> **Assigned task**: Reproduce exactly the line containing "Image resolution: width=1420" and every line after it, through the last line of the records below; add nothing.

> **Pixel coordinate grounding data**:
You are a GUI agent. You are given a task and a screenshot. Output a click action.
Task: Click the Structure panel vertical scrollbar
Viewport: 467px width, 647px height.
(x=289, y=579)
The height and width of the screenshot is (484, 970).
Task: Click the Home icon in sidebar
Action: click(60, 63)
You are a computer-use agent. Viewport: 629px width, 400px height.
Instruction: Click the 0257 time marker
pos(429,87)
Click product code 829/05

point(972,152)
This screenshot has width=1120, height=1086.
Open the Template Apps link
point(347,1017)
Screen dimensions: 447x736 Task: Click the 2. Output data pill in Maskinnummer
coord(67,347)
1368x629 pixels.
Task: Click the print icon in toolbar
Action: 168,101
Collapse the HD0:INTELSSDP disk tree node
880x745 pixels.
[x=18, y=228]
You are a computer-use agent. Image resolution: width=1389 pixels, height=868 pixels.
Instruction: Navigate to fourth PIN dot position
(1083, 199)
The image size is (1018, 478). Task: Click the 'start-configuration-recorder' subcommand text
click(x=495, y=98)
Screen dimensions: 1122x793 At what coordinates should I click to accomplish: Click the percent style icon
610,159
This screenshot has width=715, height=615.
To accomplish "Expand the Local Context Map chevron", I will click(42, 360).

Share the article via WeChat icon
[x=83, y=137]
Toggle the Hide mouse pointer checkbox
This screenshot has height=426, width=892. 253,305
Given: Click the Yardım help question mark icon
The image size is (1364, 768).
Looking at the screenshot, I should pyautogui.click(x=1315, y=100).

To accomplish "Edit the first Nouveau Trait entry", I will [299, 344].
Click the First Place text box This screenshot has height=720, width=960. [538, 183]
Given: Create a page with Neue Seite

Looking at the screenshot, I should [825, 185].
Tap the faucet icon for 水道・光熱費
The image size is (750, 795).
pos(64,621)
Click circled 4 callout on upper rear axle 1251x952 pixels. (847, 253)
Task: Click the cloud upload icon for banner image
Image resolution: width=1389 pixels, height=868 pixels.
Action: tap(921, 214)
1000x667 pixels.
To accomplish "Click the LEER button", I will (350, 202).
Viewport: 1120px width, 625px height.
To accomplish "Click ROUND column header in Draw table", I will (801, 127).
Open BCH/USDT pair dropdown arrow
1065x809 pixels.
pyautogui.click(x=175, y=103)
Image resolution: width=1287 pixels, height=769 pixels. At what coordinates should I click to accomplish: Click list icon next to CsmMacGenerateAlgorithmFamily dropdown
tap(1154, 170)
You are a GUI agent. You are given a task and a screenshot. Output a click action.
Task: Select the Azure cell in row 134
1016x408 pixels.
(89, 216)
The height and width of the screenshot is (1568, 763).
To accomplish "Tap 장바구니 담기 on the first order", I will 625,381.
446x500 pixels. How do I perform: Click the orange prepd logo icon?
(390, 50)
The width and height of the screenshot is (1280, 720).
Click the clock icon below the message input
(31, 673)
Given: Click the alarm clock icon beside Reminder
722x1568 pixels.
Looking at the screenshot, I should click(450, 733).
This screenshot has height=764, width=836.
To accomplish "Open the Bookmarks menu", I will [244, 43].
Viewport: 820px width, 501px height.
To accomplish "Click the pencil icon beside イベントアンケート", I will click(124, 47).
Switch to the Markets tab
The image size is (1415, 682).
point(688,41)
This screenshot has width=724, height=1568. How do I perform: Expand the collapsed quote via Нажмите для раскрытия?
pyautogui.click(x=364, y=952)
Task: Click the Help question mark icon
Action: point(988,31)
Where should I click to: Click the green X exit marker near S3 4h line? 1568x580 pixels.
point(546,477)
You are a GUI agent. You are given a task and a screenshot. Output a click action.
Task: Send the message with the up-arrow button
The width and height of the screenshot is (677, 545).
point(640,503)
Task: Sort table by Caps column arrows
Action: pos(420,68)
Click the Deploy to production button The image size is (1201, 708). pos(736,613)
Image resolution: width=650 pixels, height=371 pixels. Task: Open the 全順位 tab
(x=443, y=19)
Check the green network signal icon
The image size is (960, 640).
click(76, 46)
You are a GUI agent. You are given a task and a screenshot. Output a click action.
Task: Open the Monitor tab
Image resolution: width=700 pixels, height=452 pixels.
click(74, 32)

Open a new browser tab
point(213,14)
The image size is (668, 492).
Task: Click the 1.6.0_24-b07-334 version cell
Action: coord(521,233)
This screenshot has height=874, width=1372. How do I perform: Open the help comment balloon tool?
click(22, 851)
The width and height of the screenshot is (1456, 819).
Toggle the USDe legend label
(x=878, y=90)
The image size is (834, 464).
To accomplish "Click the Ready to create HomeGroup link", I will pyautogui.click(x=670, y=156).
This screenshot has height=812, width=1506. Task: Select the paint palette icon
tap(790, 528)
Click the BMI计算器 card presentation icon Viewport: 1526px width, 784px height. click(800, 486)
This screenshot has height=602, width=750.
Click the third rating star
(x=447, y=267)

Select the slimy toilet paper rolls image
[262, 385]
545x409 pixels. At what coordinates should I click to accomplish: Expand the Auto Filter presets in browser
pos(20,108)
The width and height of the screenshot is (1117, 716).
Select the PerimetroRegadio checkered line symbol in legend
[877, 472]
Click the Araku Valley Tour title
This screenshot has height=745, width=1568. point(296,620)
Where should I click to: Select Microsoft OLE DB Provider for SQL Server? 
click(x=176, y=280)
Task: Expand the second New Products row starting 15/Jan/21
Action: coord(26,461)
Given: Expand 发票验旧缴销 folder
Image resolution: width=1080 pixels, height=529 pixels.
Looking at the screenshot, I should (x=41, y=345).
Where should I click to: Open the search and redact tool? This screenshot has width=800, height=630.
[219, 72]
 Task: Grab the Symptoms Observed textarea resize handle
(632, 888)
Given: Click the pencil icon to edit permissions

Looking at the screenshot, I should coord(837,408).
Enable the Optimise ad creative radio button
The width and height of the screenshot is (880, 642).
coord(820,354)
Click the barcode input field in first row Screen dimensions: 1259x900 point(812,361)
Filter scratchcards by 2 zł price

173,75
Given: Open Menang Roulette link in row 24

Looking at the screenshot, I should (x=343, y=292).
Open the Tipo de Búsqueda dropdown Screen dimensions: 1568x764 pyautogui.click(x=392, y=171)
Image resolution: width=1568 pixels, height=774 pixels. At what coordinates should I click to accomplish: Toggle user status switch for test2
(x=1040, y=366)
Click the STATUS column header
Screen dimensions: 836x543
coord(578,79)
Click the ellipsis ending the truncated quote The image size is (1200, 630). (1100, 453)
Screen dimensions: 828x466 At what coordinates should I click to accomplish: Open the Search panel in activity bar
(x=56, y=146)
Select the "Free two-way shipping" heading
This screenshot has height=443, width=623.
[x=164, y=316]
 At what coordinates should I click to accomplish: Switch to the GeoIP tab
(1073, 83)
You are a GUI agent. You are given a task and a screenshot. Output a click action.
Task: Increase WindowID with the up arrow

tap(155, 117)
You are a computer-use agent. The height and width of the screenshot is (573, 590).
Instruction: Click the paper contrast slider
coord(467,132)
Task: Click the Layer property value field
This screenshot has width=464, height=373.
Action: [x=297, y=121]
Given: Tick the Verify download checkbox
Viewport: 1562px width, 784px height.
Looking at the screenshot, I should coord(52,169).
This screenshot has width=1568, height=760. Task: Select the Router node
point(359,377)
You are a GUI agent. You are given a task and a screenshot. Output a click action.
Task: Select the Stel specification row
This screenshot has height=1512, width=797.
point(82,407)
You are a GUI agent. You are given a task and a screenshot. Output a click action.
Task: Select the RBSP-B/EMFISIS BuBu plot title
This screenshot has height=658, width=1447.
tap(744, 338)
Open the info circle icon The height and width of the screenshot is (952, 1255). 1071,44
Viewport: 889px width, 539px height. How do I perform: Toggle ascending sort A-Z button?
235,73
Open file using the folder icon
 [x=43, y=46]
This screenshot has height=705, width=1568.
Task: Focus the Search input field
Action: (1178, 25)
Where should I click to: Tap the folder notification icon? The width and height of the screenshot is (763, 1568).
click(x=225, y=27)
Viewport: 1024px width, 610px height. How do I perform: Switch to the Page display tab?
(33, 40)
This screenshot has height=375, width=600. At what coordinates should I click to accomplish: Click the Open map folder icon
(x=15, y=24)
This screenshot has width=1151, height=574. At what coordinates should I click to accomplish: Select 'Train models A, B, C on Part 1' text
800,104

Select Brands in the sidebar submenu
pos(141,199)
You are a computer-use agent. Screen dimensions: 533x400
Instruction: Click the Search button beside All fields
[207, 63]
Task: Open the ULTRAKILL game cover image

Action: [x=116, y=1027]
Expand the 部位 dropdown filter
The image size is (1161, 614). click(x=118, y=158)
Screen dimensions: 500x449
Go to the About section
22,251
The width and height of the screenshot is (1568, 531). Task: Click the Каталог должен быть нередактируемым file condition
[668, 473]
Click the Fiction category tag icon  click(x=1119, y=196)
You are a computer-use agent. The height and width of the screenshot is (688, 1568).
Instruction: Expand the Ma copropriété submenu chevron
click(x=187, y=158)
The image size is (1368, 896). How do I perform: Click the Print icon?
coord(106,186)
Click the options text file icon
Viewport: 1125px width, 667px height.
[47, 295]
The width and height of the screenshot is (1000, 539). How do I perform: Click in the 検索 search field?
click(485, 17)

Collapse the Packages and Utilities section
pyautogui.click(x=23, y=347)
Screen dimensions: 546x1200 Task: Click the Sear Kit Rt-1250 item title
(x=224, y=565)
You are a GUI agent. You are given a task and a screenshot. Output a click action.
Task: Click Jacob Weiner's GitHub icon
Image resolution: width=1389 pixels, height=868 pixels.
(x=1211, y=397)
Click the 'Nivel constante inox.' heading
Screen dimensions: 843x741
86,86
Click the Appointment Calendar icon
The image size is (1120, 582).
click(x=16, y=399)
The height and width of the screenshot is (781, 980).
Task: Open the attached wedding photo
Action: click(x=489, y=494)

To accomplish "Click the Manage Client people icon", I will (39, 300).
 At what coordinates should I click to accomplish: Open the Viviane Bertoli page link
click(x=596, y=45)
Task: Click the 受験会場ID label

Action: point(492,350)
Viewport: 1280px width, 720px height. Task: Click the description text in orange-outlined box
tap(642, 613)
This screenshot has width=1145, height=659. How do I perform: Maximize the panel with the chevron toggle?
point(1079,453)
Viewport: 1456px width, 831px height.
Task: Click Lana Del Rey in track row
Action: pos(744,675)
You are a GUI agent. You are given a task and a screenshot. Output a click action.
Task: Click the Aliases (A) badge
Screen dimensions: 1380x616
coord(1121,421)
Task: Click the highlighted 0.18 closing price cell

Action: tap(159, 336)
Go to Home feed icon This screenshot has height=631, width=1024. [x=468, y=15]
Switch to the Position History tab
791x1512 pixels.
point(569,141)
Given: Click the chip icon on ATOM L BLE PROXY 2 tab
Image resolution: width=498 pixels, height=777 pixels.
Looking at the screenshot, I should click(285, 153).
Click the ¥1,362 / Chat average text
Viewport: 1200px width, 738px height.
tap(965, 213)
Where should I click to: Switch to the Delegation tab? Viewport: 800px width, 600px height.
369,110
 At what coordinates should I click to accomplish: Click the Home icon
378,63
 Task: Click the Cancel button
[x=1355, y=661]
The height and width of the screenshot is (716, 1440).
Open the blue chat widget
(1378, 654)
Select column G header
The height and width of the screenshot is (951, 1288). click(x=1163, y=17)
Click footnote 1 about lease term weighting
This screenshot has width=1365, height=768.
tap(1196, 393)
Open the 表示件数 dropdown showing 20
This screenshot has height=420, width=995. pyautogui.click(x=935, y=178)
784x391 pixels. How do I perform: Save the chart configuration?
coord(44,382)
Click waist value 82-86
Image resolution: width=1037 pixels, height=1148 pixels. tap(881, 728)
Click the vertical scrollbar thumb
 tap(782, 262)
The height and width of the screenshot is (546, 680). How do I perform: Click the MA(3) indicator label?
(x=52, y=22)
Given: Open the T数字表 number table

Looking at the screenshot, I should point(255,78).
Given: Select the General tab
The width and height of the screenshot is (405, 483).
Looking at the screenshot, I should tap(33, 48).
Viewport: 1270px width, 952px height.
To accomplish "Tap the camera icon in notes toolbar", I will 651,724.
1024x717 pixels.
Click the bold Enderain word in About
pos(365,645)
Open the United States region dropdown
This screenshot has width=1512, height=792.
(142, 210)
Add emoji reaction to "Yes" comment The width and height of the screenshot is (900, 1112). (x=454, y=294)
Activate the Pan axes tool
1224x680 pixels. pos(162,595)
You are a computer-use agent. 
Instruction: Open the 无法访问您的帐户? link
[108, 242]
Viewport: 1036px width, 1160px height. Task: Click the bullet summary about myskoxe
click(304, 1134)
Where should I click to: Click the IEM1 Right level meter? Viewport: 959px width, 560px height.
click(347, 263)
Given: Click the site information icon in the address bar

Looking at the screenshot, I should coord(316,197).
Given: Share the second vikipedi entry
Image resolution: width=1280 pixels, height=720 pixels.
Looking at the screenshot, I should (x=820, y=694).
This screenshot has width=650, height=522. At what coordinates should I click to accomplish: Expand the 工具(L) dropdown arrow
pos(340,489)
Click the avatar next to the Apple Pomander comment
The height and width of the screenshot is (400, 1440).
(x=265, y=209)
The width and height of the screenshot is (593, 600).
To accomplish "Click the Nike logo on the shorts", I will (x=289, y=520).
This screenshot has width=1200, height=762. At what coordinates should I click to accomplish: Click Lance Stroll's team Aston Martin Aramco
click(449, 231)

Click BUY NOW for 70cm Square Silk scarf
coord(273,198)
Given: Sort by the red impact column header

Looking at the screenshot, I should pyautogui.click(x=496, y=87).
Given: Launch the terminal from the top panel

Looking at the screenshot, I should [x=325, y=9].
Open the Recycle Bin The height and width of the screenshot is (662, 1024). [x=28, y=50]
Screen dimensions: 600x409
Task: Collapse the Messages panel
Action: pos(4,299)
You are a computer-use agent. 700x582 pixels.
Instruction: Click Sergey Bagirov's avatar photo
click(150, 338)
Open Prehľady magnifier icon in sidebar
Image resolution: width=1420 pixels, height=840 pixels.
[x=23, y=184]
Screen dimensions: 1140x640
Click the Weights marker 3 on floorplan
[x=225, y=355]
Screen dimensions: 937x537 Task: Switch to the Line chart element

> **Exercise output**:
Image resolution: width=1420 pixels, height=840 pixels.
[x=23, y=184]
Screen dimensions: 1140x640
Click the Weights marker 3 on floorplan
[x=225, y=355]
Screen dimensions: 937x537 Task: Switch to the Line chart element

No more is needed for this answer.